Last December, Rialmo was involved in a fight at a restaurant in Edison Park, the Northwest Side neighborhood that is home to scores of police officers, firefighters and other city workers.

Note: Incident begins at 1:36 mark in top-right corner of video.

Rialmo was captured on surveillance video punching two other men. Police records obtained by the Chicago Sun-Times said that one was knocked unconscious and another suffered a cut.

An arrest warrant was issued for Rialmo, who has been on desk duty since the LeGrier/Jones shooting. He turned himself in at the CPD’s 1st District station in the South Loop and he was charged with two counts of misdemeanor battery and one count of misdemeanor theft.

Brodsky, who is also representing him in that case, told the Sun-Times that case will go to trial next month.

COPA, meanwhile, is still investigating the fight.

Chicago Police officer Robert Rialmo’s mugshot after he was arrested in January. | Chicago Police photo

Rialmo and LaPalermo responded to 4710 W. Erie about 4:25 a.m. on Dec. 26, 2015, after LeGrier and his father had both made calls to police.
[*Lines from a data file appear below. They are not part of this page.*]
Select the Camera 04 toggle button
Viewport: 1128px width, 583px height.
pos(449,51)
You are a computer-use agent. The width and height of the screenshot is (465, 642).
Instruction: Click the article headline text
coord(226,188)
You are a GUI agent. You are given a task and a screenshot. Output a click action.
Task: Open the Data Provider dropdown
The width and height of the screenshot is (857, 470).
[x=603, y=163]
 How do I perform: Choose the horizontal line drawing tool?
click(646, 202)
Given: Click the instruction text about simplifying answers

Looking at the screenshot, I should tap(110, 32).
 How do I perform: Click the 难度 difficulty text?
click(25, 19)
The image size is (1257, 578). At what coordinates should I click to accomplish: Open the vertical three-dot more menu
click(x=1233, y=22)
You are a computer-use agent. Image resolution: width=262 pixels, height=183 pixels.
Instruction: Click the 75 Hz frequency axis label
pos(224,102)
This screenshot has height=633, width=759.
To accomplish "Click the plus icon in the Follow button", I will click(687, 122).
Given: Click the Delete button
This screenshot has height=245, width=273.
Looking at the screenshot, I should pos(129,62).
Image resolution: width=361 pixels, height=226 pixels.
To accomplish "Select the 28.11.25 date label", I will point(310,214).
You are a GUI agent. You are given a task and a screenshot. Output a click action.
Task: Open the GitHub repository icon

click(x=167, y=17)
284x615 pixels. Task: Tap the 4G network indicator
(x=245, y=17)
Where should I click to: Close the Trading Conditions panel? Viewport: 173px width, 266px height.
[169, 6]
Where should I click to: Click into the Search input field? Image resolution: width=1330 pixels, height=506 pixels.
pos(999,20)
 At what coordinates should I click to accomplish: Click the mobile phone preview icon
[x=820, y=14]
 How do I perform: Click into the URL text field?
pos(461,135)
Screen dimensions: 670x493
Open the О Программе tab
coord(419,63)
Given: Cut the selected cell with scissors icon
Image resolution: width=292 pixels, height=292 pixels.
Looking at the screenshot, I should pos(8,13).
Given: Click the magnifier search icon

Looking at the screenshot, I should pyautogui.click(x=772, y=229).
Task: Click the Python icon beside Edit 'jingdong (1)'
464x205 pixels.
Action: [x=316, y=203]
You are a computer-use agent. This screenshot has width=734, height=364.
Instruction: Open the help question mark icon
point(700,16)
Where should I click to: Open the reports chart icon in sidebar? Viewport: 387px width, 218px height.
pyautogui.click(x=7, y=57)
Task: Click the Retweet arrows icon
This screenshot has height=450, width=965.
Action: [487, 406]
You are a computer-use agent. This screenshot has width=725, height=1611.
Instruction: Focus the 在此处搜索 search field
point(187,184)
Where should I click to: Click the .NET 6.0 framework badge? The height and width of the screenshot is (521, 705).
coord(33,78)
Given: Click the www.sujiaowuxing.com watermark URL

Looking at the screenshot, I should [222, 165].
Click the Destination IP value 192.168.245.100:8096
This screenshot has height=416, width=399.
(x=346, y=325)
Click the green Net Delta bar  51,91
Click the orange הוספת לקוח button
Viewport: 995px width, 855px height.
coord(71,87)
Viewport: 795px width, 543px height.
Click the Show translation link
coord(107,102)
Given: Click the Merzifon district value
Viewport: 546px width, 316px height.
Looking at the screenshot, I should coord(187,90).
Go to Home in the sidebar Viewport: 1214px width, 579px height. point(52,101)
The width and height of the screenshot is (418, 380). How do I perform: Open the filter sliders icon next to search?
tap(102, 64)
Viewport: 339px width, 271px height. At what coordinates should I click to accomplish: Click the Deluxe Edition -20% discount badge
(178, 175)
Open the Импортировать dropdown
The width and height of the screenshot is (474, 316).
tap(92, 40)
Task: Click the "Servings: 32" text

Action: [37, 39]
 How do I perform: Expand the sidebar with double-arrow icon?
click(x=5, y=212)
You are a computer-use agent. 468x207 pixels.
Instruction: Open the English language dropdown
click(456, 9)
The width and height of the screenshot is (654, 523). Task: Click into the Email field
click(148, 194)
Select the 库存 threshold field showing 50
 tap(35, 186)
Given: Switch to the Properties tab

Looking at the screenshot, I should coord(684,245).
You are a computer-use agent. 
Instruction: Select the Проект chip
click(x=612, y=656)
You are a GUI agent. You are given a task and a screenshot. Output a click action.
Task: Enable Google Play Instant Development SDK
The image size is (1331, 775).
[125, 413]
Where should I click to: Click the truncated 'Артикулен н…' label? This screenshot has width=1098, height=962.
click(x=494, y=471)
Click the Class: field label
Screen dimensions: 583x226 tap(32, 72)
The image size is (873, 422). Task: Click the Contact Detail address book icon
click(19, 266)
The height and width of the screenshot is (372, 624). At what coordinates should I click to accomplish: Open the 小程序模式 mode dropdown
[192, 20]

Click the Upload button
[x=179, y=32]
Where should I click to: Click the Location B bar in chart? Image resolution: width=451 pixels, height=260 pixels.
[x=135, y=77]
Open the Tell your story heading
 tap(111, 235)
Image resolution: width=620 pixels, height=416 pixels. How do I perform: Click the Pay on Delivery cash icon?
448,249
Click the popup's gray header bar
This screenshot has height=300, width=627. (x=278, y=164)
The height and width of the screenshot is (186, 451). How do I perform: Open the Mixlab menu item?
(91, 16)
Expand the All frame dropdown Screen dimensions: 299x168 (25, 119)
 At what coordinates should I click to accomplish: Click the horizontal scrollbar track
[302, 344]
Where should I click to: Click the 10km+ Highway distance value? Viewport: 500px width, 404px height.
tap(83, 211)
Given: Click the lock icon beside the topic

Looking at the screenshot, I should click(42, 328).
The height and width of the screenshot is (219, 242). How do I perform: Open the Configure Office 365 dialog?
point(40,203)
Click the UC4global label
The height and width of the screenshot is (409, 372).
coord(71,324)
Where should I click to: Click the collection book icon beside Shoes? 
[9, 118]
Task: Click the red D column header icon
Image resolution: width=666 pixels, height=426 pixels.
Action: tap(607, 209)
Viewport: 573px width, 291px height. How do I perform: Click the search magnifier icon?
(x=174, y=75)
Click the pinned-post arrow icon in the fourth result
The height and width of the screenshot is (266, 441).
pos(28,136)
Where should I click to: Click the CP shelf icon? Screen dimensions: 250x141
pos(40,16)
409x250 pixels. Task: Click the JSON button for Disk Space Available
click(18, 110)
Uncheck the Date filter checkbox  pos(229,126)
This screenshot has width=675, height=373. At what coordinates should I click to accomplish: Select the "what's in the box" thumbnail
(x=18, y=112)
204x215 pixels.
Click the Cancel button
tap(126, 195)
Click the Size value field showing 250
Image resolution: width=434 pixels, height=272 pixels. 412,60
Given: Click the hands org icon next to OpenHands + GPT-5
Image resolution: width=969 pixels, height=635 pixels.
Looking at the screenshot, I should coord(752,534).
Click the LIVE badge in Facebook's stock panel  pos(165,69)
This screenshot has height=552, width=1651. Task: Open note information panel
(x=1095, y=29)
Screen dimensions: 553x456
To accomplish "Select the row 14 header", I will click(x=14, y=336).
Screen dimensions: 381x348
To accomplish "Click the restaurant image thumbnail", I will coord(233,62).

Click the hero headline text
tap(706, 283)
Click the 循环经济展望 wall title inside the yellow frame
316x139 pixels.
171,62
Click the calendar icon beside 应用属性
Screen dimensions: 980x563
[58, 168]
The elder LeGrier had barricaded himself in his room with a 2 x 4 a few hours earlier, and he was awoken when his son tried to force his way inside.

Rialmo and LaPalermo arrived and were met at the door by Jones, the elder LeGrier’s downstairs neighbor. Rialmo has said that, as the officers were on the small front porch to the property, the younger LeGrier came down the stairs and around the door with an aluminum baseball bat raised above his head. Rialmo said that he backpedaled off the porch and opened fire.

The LeGrier estate argued that the physical evidence at the scene shows that Rialmo was in the walkway and that LeGrier was still in the vestibule of the building when he was shot.